• Required action
Look through the records below and collect all lines that hold the string "orange".

• Supplied data
---+---

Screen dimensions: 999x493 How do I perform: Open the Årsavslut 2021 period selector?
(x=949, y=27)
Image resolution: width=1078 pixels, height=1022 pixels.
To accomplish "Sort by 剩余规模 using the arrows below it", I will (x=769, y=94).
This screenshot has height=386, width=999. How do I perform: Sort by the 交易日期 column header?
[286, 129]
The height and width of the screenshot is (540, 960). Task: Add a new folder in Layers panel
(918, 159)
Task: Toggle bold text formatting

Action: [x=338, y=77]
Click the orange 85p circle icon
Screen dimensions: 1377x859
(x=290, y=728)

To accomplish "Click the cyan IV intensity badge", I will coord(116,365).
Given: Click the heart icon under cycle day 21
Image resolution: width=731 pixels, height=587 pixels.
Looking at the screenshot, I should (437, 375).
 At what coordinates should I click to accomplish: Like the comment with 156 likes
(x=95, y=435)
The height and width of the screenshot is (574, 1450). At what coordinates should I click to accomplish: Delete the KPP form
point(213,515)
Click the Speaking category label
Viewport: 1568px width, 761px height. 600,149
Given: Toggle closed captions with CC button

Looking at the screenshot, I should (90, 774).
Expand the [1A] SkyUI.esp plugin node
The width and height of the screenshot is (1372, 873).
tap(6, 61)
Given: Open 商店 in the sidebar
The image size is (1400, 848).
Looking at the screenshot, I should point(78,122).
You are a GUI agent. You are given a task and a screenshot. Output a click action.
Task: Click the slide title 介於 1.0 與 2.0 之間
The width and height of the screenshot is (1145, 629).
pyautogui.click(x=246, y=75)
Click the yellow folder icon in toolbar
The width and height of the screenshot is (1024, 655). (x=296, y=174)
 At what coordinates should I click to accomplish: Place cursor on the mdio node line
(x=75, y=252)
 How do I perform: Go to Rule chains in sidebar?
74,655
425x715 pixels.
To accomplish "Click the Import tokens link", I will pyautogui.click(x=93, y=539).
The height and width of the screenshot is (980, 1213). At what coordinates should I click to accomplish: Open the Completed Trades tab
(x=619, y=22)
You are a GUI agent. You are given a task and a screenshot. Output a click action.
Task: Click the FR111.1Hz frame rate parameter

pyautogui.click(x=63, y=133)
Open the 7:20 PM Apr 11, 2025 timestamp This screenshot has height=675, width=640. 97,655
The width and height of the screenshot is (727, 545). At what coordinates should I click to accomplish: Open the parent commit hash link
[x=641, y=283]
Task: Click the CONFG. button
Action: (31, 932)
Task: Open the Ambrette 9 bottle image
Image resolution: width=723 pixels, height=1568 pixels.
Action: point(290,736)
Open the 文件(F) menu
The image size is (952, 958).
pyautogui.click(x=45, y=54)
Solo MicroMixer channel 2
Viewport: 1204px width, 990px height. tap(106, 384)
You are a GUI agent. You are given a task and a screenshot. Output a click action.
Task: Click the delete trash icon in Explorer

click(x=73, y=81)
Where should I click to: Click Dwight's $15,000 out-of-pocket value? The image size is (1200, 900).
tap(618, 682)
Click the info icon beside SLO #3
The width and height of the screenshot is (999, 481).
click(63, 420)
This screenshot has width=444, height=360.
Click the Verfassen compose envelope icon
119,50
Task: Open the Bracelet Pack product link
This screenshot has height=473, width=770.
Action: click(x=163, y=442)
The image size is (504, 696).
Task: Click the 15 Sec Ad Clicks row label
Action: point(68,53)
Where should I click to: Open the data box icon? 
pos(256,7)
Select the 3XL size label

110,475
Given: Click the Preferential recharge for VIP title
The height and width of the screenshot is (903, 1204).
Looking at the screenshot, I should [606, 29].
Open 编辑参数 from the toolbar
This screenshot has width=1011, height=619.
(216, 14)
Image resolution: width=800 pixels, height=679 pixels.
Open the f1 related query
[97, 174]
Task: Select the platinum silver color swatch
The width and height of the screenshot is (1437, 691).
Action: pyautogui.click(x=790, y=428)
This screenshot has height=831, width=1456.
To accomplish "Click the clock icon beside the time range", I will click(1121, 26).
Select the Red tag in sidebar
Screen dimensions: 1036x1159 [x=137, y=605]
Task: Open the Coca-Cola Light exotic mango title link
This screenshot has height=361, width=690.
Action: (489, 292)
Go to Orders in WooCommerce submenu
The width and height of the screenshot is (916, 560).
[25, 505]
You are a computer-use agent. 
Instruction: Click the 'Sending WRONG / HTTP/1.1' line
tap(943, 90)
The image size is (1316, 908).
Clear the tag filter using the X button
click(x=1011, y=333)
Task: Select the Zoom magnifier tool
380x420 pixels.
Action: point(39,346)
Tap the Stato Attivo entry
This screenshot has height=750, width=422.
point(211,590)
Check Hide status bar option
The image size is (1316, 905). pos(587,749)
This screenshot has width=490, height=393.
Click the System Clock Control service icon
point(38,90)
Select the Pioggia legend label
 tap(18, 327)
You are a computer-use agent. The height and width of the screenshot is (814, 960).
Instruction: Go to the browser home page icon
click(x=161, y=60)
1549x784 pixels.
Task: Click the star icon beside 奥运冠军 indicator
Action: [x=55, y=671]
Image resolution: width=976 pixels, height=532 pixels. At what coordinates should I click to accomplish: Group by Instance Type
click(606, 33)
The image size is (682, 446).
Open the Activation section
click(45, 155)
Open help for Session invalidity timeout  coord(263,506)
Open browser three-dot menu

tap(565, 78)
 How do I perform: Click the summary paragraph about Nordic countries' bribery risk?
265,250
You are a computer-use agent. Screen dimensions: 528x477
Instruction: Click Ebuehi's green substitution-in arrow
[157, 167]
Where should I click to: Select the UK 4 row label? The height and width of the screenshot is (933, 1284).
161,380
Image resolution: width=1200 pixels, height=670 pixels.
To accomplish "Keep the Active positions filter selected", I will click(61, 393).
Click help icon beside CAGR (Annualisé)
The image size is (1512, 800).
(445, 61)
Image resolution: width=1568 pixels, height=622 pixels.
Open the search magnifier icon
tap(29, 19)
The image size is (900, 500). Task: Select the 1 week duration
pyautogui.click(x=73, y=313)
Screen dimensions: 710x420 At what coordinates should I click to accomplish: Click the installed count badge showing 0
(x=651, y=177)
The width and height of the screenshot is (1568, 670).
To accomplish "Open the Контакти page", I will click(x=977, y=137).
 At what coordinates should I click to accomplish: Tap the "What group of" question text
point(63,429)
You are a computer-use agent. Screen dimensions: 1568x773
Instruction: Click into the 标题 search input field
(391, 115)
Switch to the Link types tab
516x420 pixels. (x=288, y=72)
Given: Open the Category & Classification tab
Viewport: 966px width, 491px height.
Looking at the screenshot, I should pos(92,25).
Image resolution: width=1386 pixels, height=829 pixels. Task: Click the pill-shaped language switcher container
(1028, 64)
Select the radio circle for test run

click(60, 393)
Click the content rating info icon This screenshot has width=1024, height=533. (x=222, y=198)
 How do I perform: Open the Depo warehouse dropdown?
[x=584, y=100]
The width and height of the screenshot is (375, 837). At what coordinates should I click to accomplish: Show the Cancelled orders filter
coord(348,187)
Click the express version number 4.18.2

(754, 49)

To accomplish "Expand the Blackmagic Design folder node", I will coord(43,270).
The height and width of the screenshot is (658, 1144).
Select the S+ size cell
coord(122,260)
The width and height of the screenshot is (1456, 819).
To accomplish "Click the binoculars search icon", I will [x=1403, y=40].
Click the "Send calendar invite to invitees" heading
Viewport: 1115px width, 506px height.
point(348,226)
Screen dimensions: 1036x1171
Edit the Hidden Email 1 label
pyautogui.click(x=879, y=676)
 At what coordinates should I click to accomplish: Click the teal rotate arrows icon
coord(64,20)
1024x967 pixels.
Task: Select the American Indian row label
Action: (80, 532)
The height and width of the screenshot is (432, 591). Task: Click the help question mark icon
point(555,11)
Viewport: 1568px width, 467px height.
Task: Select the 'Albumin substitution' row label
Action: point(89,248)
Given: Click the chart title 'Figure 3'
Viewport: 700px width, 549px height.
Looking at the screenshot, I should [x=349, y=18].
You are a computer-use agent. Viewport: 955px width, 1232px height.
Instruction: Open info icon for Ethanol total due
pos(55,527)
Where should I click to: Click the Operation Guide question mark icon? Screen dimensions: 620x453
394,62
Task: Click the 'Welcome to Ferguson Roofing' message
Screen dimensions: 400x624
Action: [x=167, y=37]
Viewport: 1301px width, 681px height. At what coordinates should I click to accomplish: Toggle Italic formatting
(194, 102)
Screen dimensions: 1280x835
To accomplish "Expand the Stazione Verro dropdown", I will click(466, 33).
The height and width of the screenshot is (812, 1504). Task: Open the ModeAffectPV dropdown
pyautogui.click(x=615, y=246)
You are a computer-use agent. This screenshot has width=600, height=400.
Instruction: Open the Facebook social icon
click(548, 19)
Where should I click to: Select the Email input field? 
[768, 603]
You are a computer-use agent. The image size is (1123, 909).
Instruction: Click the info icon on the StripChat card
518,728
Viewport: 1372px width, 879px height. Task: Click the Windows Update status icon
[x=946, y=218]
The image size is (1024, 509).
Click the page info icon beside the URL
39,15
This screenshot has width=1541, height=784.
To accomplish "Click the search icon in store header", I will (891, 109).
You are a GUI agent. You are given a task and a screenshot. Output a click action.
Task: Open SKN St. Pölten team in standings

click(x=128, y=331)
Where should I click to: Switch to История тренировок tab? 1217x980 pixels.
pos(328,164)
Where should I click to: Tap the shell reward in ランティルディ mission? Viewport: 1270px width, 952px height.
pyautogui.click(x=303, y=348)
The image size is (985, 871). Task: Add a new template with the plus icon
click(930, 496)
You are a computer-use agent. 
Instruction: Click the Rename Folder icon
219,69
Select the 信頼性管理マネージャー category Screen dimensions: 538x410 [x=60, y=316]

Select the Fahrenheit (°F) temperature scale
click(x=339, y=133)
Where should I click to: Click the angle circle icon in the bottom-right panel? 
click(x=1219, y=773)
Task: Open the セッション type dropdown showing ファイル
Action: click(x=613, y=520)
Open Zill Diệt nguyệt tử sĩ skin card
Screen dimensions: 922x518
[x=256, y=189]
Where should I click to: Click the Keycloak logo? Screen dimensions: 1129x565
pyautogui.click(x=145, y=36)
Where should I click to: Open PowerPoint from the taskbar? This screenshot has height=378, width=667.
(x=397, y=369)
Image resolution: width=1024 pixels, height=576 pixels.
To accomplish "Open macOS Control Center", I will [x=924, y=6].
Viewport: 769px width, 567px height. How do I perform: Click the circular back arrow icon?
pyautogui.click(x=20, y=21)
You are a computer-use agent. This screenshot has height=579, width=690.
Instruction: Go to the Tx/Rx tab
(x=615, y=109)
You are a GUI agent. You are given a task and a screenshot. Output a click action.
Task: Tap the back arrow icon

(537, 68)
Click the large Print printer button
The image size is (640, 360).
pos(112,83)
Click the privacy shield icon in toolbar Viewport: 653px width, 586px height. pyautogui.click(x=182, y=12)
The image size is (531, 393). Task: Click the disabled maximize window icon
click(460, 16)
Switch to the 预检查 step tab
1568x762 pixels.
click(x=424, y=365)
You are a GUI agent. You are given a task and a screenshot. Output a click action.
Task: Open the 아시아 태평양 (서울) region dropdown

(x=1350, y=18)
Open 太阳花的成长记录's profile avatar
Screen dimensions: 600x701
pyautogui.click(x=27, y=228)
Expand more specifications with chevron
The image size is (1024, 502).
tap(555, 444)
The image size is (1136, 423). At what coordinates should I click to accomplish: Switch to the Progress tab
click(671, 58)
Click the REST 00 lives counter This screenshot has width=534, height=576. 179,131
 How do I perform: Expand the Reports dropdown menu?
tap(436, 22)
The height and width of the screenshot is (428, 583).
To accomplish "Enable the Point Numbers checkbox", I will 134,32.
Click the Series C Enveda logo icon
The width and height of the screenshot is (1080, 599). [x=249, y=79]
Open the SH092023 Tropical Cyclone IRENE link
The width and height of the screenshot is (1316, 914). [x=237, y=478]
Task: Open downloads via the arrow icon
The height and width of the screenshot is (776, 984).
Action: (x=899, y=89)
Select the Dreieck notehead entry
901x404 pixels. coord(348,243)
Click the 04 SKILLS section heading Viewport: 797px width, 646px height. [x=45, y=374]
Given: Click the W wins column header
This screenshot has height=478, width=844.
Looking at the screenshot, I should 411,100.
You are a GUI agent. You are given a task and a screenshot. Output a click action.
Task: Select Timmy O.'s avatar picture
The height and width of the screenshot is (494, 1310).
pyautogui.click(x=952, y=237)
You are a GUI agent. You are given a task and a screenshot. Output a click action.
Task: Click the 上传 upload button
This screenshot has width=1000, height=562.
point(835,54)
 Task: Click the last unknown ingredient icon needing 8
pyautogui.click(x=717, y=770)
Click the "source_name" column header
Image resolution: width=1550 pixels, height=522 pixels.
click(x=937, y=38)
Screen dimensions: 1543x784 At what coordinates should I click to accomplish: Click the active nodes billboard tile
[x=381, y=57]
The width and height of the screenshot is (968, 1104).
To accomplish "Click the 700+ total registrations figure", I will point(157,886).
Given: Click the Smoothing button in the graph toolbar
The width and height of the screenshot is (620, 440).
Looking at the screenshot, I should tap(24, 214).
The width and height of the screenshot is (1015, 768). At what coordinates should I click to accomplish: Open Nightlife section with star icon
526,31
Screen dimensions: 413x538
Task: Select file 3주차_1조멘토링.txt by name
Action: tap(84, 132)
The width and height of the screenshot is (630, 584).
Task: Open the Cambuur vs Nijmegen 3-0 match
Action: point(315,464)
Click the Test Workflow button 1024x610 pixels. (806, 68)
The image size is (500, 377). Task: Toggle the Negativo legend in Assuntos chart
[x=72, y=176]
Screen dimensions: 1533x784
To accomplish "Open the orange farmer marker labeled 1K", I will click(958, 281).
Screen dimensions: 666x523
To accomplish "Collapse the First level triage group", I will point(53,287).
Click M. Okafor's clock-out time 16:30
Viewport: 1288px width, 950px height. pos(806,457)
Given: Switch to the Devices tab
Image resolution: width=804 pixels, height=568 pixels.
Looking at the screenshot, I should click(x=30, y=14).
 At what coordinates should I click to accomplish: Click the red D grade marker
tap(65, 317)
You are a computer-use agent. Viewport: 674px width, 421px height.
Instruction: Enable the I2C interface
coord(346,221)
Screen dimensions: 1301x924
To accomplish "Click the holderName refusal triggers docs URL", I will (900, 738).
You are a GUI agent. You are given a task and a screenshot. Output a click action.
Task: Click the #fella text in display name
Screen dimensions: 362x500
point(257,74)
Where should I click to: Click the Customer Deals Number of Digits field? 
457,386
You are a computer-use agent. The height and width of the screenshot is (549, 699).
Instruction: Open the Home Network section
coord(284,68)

---+---

• Answer for this exercise
Click the orange 85p circle icon
To accomplish "Open the orange farmer marker labeled 1K", I will click(958, 281).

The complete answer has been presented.